Problem to work on: After locating the line with "Task: Open the Output Gain -12 dB control", set down that line and all the lines that follow it, unchanged, to the end of the records; omit the pictures.

Data records:
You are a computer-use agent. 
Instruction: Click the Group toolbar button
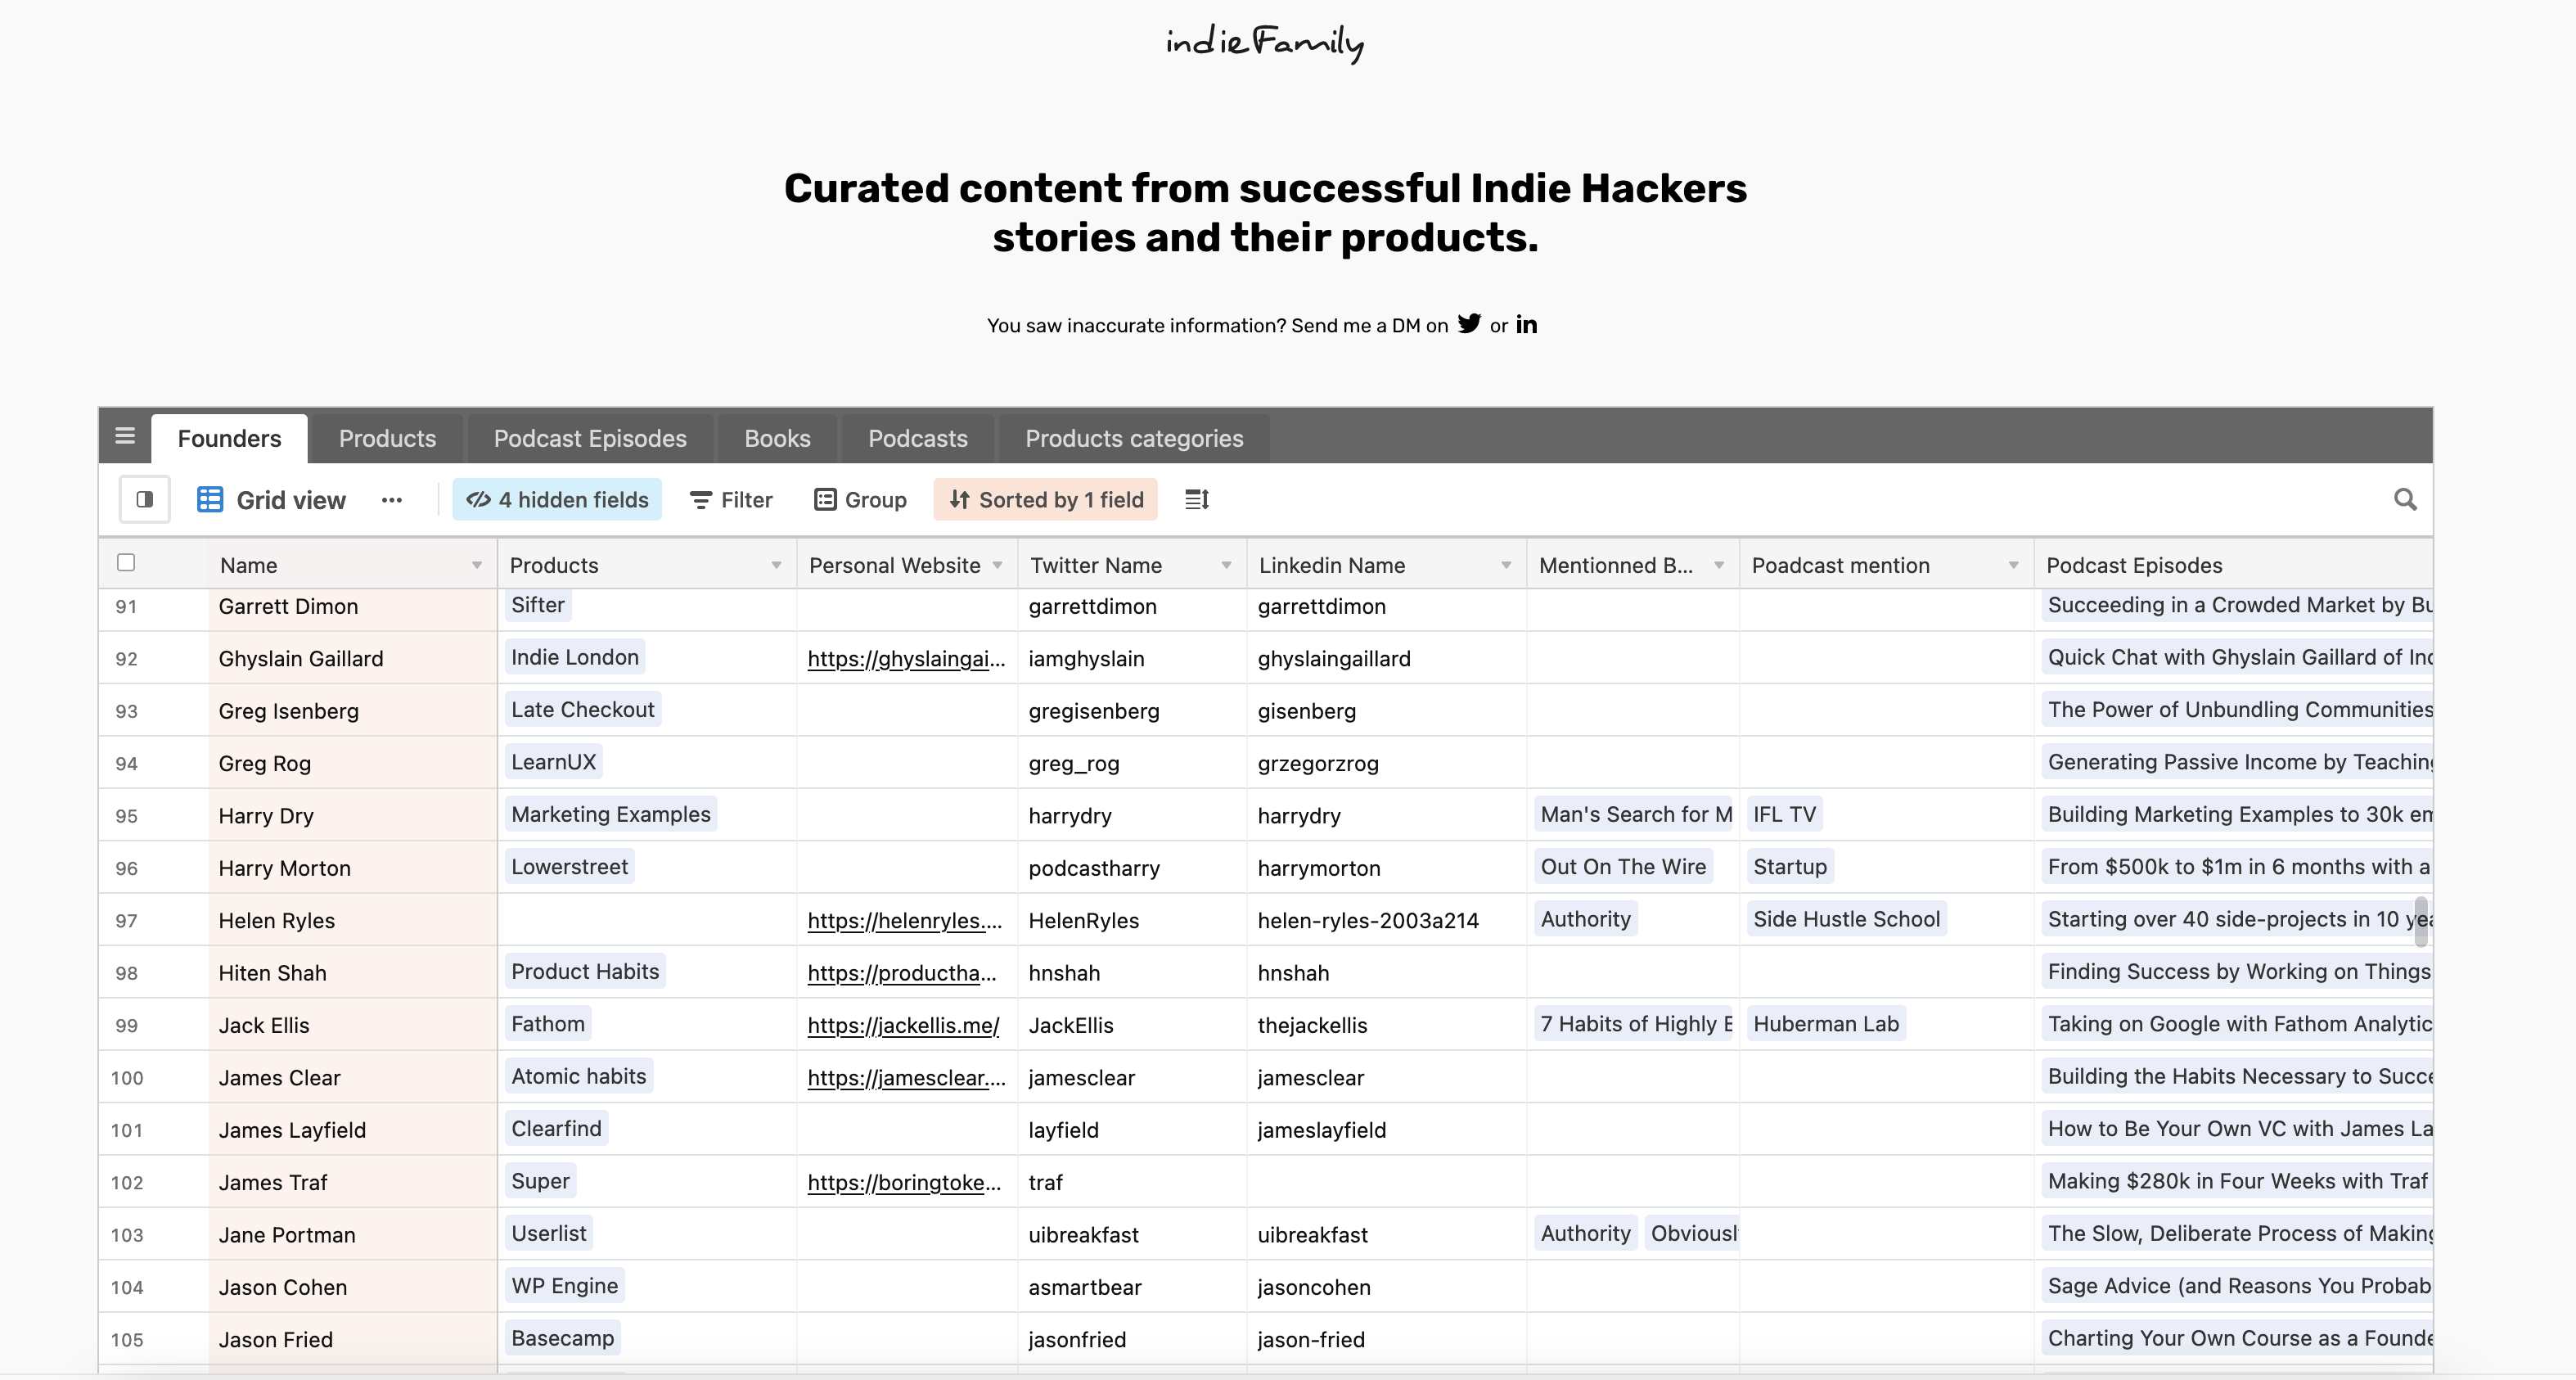coord(860,499)
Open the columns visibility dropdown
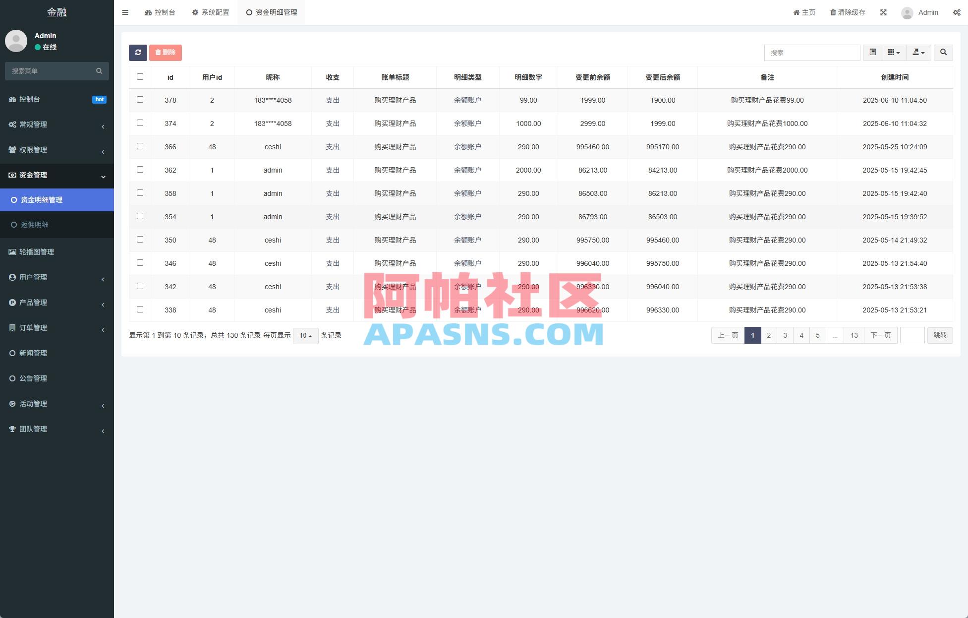This screenshot has width=968, height=618. 893,52
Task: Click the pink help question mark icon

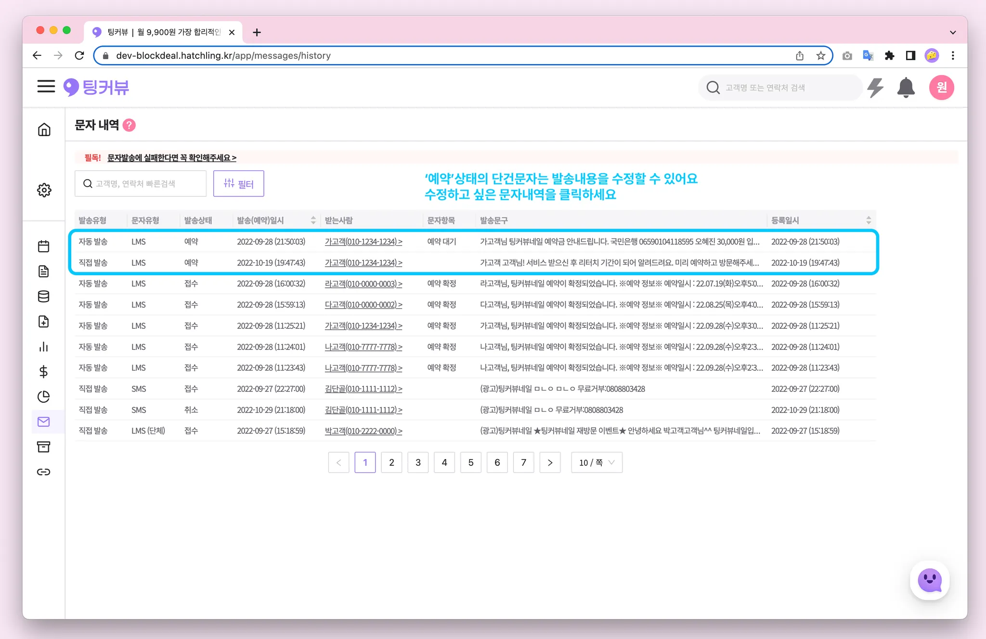Action: click(x=129, y=125)
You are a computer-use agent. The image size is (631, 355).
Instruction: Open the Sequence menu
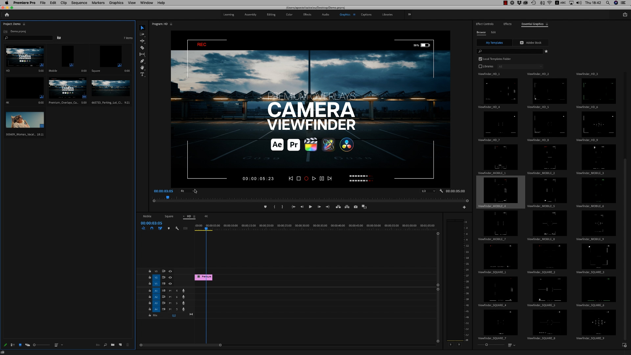point(79,3)
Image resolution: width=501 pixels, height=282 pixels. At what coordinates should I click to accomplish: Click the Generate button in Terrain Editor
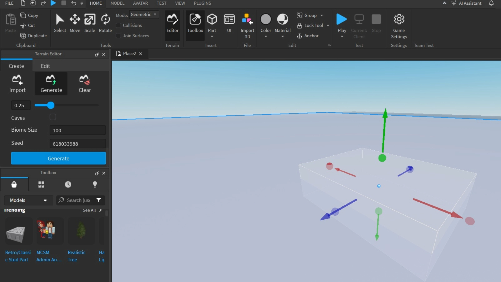pyautogui.click(x=58, y=158)
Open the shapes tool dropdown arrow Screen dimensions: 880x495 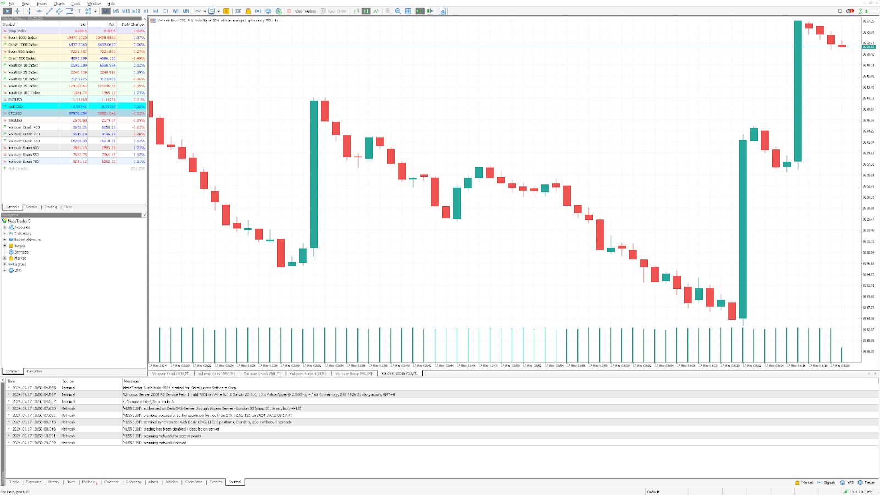95,11
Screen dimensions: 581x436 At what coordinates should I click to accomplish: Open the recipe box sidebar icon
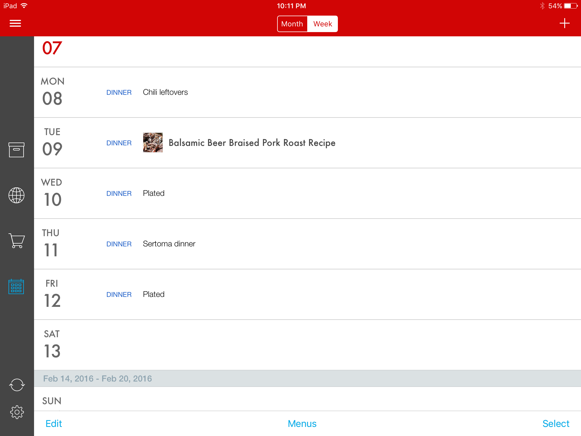tap(16, 150)
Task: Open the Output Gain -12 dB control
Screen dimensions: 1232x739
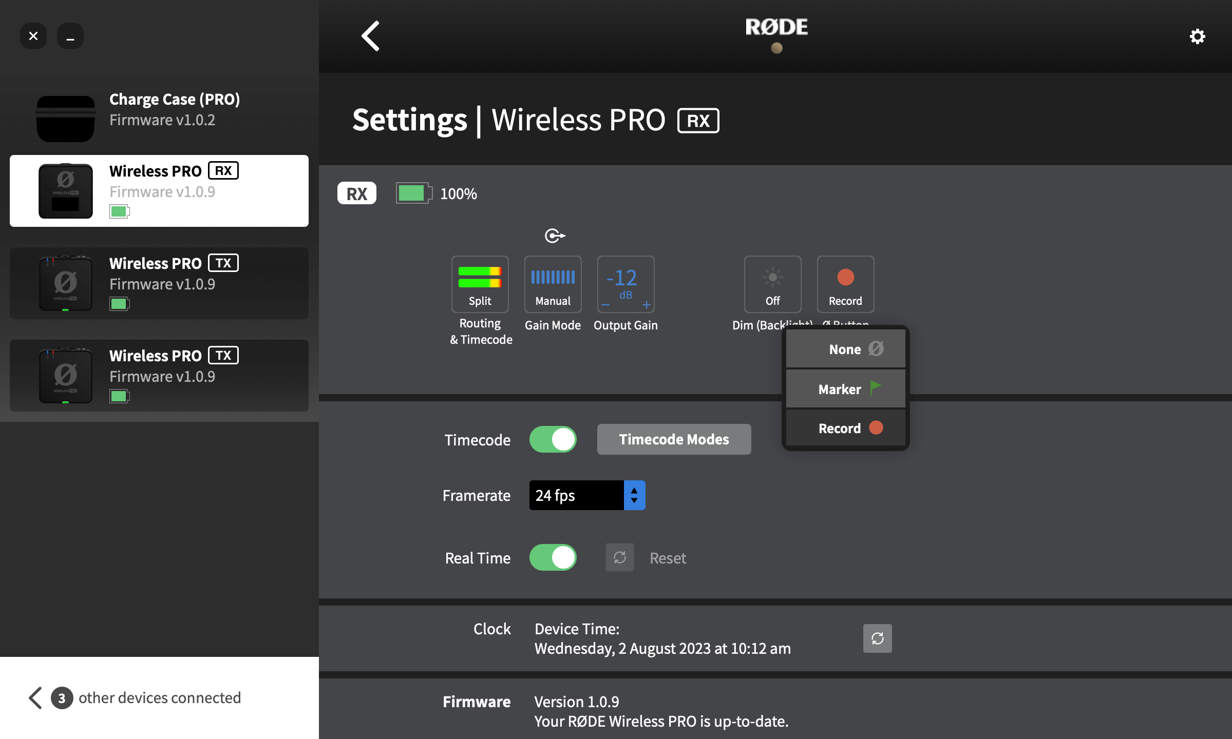Action: (626, 284)
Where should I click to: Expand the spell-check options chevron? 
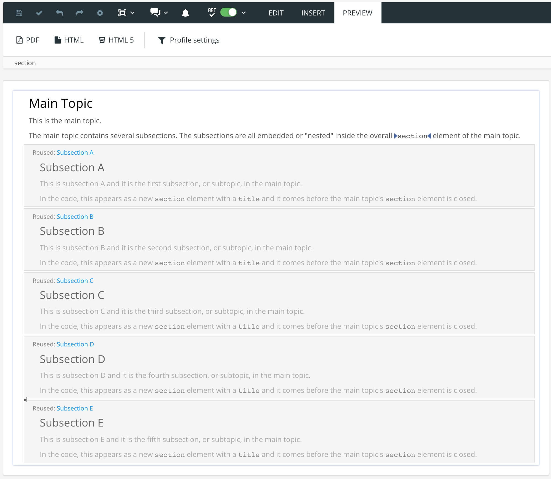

Written solution:
Task: Open the Output Gain -12 dB control
Screen dimensions: 1232x739
Action: (626, 284)
Where should I click to: Expand the spell-check options chevron? 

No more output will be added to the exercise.